Plus glasses on, glasses off, good lighting, weird shadows... we covered it all.
Why this obsession? Because we wanted our model to recognize a student whether they're fresh-faced at 8 a.m. or dead-eyed during finals week. A robust dataset is your first and best line of defense against real-world chaos.
Let's be real: collecting data isn't technically complex, but it is a special kind of exhausting. It's the digital equivalent of herding cats—exceptionally selfie-conscious cats. Unless you have the backing of a giant corporation or a university lab, you're basically going door-to-door asking for people's most precious commodity: their digital likeness.

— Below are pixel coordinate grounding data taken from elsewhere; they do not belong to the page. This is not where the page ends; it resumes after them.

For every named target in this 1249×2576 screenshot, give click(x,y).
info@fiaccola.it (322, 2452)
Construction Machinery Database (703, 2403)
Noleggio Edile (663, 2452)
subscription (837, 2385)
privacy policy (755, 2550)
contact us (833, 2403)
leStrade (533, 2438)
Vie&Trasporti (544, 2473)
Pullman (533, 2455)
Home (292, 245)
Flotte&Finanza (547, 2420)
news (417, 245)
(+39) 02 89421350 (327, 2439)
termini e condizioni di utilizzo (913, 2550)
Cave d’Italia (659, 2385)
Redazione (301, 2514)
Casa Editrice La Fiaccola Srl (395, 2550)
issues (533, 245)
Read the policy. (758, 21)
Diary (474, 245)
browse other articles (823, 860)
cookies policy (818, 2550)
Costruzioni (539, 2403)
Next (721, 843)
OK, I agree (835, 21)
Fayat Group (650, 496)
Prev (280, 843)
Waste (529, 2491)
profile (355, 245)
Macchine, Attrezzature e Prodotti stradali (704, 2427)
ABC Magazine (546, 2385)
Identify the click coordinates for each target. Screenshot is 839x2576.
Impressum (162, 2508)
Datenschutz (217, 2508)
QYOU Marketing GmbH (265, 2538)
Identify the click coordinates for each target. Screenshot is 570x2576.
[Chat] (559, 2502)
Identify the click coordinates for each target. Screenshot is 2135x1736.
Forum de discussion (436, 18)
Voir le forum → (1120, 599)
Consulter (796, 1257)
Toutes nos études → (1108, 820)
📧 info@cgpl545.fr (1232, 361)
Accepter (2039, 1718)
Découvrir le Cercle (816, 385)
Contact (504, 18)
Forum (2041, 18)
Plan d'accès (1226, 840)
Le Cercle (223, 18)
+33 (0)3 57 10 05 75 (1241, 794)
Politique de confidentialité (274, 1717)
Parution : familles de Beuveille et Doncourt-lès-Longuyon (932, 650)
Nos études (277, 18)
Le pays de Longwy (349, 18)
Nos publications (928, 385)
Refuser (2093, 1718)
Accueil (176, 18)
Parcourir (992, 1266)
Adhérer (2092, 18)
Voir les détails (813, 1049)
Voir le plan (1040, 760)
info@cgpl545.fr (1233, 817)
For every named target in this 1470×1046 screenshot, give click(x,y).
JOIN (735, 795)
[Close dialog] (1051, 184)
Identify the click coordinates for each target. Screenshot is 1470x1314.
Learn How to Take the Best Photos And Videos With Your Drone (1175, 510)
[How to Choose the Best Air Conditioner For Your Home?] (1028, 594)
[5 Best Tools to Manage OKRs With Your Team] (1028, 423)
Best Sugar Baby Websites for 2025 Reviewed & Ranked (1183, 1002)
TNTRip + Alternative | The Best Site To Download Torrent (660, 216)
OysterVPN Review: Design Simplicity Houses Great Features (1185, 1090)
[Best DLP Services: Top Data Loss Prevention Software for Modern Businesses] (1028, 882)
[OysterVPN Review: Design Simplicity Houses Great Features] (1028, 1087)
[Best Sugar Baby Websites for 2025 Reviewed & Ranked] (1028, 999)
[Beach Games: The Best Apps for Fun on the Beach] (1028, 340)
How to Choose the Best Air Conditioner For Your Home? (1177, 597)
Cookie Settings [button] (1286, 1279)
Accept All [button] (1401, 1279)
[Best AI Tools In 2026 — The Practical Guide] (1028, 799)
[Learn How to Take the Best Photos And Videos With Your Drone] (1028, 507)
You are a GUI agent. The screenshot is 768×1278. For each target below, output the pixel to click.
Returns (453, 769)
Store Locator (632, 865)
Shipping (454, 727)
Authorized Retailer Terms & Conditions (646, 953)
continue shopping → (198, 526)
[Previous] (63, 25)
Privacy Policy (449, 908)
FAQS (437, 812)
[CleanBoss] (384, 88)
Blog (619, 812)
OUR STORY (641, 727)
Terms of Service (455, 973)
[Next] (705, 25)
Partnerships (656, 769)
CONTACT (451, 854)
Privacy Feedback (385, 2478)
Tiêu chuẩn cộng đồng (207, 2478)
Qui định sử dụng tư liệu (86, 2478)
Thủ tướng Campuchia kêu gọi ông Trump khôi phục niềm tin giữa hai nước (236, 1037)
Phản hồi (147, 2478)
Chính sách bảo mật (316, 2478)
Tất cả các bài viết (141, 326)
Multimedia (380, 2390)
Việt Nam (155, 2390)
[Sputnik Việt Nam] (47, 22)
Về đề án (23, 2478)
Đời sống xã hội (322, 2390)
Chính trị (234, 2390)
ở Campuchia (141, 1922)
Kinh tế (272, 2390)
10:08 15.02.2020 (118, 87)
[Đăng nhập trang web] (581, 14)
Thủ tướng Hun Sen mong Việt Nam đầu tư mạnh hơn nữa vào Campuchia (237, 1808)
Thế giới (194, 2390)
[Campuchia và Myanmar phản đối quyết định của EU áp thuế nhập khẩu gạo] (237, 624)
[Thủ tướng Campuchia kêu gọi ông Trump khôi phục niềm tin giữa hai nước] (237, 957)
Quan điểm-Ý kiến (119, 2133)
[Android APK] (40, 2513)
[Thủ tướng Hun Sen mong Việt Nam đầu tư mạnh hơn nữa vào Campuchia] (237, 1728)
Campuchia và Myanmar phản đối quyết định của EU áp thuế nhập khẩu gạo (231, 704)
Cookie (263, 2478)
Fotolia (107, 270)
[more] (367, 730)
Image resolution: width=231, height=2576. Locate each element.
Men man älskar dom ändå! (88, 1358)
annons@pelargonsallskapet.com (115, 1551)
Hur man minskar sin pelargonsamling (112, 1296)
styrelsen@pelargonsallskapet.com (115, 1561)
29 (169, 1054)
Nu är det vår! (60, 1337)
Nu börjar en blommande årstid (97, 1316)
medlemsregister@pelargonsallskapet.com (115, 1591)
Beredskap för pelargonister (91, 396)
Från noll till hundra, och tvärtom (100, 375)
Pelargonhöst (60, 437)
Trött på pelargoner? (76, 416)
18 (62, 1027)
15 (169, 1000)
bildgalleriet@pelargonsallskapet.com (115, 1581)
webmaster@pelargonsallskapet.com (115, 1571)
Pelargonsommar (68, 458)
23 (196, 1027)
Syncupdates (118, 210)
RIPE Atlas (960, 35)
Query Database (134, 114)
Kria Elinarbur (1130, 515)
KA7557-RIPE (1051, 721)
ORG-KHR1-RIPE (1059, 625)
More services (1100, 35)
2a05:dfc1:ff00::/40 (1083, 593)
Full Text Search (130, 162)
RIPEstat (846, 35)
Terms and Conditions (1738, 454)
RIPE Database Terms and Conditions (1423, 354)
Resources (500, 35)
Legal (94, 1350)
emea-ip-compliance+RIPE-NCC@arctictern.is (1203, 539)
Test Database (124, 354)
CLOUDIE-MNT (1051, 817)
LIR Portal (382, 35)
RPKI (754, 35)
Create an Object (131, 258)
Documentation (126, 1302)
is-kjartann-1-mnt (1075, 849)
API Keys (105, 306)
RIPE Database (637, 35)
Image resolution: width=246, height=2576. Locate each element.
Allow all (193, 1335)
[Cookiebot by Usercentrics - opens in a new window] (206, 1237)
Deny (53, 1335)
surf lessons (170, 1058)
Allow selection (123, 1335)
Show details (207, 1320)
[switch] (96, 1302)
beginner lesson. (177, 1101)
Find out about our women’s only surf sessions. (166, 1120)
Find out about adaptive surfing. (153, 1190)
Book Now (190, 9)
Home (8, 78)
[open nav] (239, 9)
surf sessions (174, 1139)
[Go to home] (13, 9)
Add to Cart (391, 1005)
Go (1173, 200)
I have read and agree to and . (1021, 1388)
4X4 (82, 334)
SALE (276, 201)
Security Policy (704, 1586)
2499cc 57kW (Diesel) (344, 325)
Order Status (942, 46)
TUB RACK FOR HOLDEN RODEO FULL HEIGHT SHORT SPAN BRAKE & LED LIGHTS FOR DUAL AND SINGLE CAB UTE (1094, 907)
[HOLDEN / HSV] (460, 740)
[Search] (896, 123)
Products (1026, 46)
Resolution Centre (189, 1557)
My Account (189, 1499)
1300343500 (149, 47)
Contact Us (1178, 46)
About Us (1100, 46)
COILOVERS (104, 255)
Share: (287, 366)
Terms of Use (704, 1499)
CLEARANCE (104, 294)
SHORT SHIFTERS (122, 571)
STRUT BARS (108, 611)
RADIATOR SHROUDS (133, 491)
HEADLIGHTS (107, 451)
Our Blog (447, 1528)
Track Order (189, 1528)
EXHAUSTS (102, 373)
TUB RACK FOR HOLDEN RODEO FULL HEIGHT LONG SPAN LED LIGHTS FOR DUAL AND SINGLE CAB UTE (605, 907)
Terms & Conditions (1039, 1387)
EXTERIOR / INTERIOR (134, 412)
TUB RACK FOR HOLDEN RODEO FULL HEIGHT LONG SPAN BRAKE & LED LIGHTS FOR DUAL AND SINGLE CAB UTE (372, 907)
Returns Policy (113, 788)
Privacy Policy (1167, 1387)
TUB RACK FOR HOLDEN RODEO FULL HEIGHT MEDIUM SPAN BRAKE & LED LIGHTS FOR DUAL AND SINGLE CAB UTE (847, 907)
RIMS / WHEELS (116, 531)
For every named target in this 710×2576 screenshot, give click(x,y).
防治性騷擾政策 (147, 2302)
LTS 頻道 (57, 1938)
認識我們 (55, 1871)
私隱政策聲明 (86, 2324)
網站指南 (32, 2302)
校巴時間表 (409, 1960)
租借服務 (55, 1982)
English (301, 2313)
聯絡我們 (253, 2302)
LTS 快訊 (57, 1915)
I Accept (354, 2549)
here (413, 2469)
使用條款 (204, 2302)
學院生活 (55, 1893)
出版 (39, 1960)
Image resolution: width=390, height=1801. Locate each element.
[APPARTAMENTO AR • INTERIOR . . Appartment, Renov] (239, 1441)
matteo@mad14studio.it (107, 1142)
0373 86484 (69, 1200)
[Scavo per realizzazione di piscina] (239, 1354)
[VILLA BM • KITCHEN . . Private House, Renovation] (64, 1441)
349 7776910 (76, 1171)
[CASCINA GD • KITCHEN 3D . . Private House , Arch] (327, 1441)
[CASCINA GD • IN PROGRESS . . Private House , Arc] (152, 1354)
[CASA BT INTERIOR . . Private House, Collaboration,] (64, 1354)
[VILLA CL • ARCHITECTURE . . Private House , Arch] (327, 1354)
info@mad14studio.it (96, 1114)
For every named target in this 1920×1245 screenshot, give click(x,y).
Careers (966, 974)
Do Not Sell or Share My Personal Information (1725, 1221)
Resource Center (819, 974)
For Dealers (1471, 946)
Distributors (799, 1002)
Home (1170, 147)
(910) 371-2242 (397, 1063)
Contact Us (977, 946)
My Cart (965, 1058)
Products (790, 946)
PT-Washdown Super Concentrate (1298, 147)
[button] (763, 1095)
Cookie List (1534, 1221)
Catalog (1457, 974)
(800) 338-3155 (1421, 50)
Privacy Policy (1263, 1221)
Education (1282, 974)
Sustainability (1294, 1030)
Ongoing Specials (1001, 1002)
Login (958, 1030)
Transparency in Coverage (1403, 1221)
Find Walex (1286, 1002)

Pro-Tip for the Solo Builder: If you're flying solo, your new best friends are the massive public datasets on places like Kaggle. It's like a buffet of faces, and everyone's already given their permission to dig in.
For Techwiz, however, we went the custom route. Our process was a two-part ballet of modern tech:
- The Paparazzi Phase: We used a phone camera to record short video clips of each student slowly rotating, nodding, and tilting their head. Think of it as a minimalist dance routine, set to the gentle hum of a computer fan.
- The Slicer-Dicer 3000: We then wrote a Python script to automatically chop those videos into hundreds of individual frames. This saved us from the mind-numbing hell of manually saving 1,400+ images. Automate the boring stuff!
Why This Angle-Filled Madness?
- Better Generalization: By feeding our model every possible angle, we force it to learn the essence of a face, not just one perfect mugshot. This prevents it from throwing a fit (a.k.a. overfitting) when someone dares to sit slightly off-center.
- Stronger Resilience: A student might be slouching, looking at the board, or whispering to a friend. Our system, trained on a circus of angles, just shrugs and says, "Yep, I know you."
1.2. Face Detection: Where We Play 'Where's Waldo?' with Pixels
With our massive pile of images ready, it was time for step two: finding the faces in them. This is where Face Detection comes in—it's the bouncer at the club, identifying who gets in (the face) and what gets left out (the noisy background).
For Techwiz, we didn't need to reinvent the wheel. We leaned on the giants of open-source: the classic Haar Cascades and the more modern, mighty MTCNN. After a classic showdown, the winner was clear: MTCNN took the crown 🏆
- Haar Cascades: The reliable old veteran. Fast, but a bit clumsy. It often missed profiles or got confused by non-ideal lighting.
- MTCNN (Multi-Task Cascaded Convolutional Neural Network): The new sharpshooter. It's not just detecting a face; it's pinpointing facial landmarks (eyes, nose, mouth) with scary accuracy, even on dramatic side profiles.
🔥 Critical Pro-Tip Alert! MTCNN is a bit of a diva—it expects images in RGB format. If you forget to convert your images from BGR (a common OpenCV default), it will fail spectacularly, and you'll spend an hour wondering why it can't find a face that's staring right at you.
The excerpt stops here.